:: ページ抜粋 ::

フィデリティ(Fidelity)は、世界最大手の一つに数えられ、歴史を誇る独立系の投資信託の販売・運用会社です。1946年にエドワード・C・ジョンソン2世が米国のボストンに資産運用会社を創設したことによってスタートし、それから半世紀以上にわたり、世界の主要なマーケットにおいて、個人投資家から機関投資家まで、幅広いニーズに対応した資産運用サービスを提供しています。
また、創業以来、経営の独立性を大切にするために株式を公開せず、顧客(受益者)のために働く「顧客第一主義」を貫き、長期ビジョンに基づいた経営が行えるプライベートカンパニーにこだわっています。
同社の名前である「Fidelity」は、忠誠を意味します。ミューチュアル・ファンドだけで300以上の基金を持ち、2,500万人以上の投資家との取引があり運用資産額は2016年現在で2.1兆ドル(約230兆円)とされています。
暗号通貨関連のサービスを全機関投資家向けに開放
フィデリティは2018年にFidelity Digital Asset Services(FDAS)という新会社を立ち上げて、暗号通貨に取り組むことを発表しました。

:::
:: 保存データ ::

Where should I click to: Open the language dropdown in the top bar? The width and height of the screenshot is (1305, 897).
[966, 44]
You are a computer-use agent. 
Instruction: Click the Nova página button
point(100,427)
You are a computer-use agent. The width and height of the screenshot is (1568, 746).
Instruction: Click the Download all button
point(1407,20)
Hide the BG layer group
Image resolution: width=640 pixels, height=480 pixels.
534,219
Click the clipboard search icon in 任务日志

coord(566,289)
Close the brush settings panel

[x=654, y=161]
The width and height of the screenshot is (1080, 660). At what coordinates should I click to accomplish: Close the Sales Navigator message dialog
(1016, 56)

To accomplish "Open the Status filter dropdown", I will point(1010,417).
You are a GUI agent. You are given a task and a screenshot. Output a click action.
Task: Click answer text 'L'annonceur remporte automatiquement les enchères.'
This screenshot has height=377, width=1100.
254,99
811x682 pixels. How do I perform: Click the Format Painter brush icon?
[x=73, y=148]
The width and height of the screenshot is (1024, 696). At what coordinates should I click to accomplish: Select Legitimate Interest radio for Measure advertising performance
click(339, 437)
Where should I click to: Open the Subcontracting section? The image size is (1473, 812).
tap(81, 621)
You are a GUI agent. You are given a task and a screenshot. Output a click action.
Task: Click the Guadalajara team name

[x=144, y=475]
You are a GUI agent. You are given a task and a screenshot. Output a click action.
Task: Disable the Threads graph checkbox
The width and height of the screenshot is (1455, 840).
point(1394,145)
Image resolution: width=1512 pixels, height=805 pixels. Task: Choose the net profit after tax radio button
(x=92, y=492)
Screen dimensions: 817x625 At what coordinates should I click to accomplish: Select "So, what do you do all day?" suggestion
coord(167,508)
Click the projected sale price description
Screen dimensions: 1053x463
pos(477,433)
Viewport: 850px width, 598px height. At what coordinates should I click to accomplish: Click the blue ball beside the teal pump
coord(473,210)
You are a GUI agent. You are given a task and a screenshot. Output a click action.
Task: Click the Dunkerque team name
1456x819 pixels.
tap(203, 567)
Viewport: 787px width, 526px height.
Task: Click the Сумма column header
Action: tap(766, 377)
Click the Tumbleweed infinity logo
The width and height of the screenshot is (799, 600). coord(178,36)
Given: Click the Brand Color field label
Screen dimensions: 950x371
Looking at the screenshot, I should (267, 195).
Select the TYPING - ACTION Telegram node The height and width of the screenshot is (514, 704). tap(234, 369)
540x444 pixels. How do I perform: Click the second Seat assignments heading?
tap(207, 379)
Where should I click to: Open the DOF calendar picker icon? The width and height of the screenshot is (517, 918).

:::

* [課題 A]:
フィデリティに関する文章をもとに、次の問いに答えよ。
(i) 資産運用会社が創設されたのは何年か。
(ii) 社名の「Fidelity」は何を意味するか。
(iii) 2018年に立ち上げた新会社の名前は何か。
* [課題 B]:
フィデリティに関する文章のうち、「同社の名前である「Fidel」から「Digital Asset Services(FDAS)という新会社を立ち上げて、暗号通貨に取り組むことを発表しました。」までを、その語句も含めて一字一句違えずに書き写してください。

* [解答 A]:
(i) 1946年
(ii) 忠誠
(iii) Fidelity Digital Asset Services(FDAS)

* [解答 B]:
同社の名前である「Fidelity」は、忠誠を意味します。ミューチュアル・ファンドだけで300以上の基金を持ち、2,500万人以上の投資家との取引があり運用資産額は2016年現在で2.1兆ドル(約230兆円)とされています。
暗号通貨関連のサービスを全機関投資家向けに開放
フィデリティは2018年にFidelity Digital Asset Services(FDAS)という新会社を立ち上げて、暗号通貨に取り組むことを発表しました。